§ **DESCRIPTION OF THE TASK**:
Copy out every line of the listing below, keeping each one character for character.

**** DATA RECORDS

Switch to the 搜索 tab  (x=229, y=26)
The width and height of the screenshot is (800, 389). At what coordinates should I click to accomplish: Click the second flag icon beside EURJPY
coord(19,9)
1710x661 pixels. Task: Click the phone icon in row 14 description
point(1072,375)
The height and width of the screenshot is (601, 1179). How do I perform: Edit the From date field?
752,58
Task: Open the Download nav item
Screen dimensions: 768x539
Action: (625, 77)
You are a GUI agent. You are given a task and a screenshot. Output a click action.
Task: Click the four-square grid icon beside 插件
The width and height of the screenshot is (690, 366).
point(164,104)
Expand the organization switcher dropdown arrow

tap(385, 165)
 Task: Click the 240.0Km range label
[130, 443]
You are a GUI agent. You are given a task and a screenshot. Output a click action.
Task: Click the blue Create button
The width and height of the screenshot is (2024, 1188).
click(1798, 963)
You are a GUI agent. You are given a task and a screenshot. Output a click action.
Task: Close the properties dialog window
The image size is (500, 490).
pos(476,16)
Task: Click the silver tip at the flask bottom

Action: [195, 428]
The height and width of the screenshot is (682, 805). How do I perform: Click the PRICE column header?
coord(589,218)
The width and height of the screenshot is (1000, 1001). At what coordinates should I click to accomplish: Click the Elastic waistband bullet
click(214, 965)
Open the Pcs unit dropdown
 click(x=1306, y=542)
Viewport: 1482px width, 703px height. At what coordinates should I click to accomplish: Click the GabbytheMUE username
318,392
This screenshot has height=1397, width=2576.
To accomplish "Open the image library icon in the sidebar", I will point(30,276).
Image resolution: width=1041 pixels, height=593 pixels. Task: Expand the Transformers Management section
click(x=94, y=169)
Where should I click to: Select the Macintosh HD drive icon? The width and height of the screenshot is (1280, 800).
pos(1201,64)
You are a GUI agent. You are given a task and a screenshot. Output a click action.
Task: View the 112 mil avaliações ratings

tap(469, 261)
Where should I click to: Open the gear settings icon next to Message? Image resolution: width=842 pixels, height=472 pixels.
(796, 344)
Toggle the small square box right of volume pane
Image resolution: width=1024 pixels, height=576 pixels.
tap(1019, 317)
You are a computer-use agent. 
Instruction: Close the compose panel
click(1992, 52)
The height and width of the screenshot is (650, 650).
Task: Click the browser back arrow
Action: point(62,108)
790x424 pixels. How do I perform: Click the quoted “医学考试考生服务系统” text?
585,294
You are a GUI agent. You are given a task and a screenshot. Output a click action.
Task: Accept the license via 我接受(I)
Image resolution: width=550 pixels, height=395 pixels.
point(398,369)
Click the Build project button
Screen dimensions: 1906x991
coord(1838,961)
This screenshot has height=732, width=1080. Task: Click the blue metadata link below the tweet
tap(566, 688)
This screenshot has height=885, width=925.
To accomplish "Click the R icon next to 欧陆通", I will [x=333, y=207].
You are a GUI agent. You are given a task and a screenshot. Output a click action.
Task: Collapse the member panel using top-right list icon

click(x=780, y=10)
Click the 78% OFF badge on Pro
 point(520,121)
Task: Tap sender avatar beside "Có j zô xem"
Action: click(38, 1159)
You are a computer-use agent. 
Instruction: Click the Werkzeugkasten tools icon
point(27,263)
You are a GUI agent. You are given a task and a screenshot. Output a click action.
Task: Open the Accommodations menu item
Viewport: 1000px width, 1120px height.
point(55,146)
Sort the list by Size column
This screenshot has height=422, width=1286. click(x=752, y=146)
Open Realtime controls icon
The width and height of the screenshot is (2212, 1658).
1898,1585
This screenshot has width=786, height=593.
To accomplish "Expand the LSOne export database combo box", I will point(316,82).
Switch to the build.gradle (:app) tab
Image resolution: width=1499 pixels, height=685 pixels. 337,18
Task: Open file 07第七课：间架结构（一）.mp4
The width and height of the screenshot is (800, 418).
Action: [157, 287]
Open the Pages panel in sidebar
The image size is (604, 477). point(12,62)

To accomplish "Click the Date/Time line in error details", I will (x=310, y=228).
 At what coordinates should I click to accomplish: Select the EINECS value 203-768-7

********

§ **PROBLEM SOLUTION**:
Switch to the 搜索 tab  (x=229, y=26)
The width and height of the screenshot is (800, 389). At what coordinates should I click to accomplish: Click the second flag icon beside EURJPY
coord(19,9)
1710x661 pixels. Task: Click the phone icon in row 14 description
point(1072,375)
The height and width of the screenshot is (601, 1179). How do I perform: Edit the From date field?
752,58
Task: Open the Download nav item
Screen dimensions: 768x539
Action: (625, 77)
You are a GUI agent. You are given a task and a screenshot. Output a click action.
Task: Click the four-square grid icon beside 插件
The width and height of the screenshot is (690, 366).
point(164,104)
Expand the organization switcher dropdown arrow

tap(385, 165)
 Task: Click the 240.0Km range label
[130, 443]
You are a GUI agent. You are given a task and a screenshot. Output a click action.
Task: Click the blue Create button
The width and height of the screenshot is (2024, 1188).
click(1798, 963)
You are a GUI agent. You are given a task and a screenshot. Output a click action.
Task: Close the properties dialog window
The image size is (500, 490).
pos(476,16)
Task: Click the silver tip at the flask bottom

Action: [195, 428]
The height and width of the screenshot is (682, 805). How do I perform: Click the PRICE column header?
coord(589,218)
The width and height of the screenshot is (1000, 1001). At what coordinates should I click to accomplish: Click the Elastic waistband bullet
click(214, 965)
Open the Pcs unit dropdown
 click(x=1306, y=542)
Viewport: 1482px width, 703px height. At what coordinates should I click to accomplish: Click the GabbytheMUE username
318,392
This screenshot has height=1397, width=2576.
To accomplish "Open the image library icon in the sidebar", I will point(30,276).
Image resolution: width=1041 pixels, height=593 pixels. Task: Expand the Transformers Management section
click(x=94, y=169)
Where should I click to: Select the Macintosh HD drive icon? The width and height of the screenshot is (1280, 800).
pos(1201,64)
You are a GUI agent. You are given a task and a screenshot. Output a click action.
Task: View the 112 mil avaliações ratings

tap(469, 261)
Where should I click to: Open the gear settings icon next to Message? Image resolution: width=842 pixels, height=472 pixels.
(796, 344)
Toggle the small square box right of volume pane
Image resolution: width=1024 pixels, height=576 pixels.
tap(1019, 317)
You are a computer-use agent. 
Instruction: Close the compose panel
click(1992, 52)
The height and width of the screenshot is (650, 650).
Task: Click the browser back arrow
Action: point(62,108)
790x424 pixels. How do I perform: Click the quoted “医学考试考生服务系统” text?
585,294
You are a GUI agent. You are given a task and a screenshot. Output a click action.
Task: Accept the license via 我接受(I)
Image resolution: width=550 pixels, height=395 pixels.
point(398,369)
Click the Build project button
Screen dimensions: 1906x991
coord(1838,961)
This screenshot has height=732, width=1080. Task: Click the blue metadata link below the tweet
tap(566, 688)
This screenshot has height=885, width=925.
To accomplish "Click the R icon next to 欧陆通", I will [x=333, y=207].
You are a GUI agent. You are given a task and a screenshot. Output a click action.
Task: Collapse the member panel using top-right list icon

click(x=780, y=10)
Click the 78% OFF badge on Pro
 point(520,121)
Task: Tap sender avatar beside "Có j zô xem"
Action: click(38, 1159)
You are a computer-use agent. 
Instruction: Click the Werkzeugkasten tools icon
point(27,263)
You are a GUI agent. You are given a task and a screenshot. Output a click action.
Task: Open the Accommodations menu item
Viewport: 1000px width, 1120px height.
point(55,146)
Sort the list by Size column
This screenshot has height=422, width=1286. click(x=752, y=146)
Open Realtime controls icon
The width and height of the screenshot is (2212, 1658).
1898,1585
This screenshot has width=786, height=593.
To accomplish "Expand the LSOne export database combo box", I will point(316,82).
Switch to the build.gradle (:app) tab
Image resolution: width=1499 pixels, height=685 pixels. 337,18
Task: Open file 07第七课：间架结构（一）.mp4
The width and height of the screenshot is (800, 418).
Action: [157, 287]
Open the Pages panel in sidebar
The image size is (604, 477). point(12,62)

To accomplish "Click the Date/Time line in error details", I will (x=310, y=228).
 At what coordinates should I click to accomplish: Select the EINECS value 203-768-7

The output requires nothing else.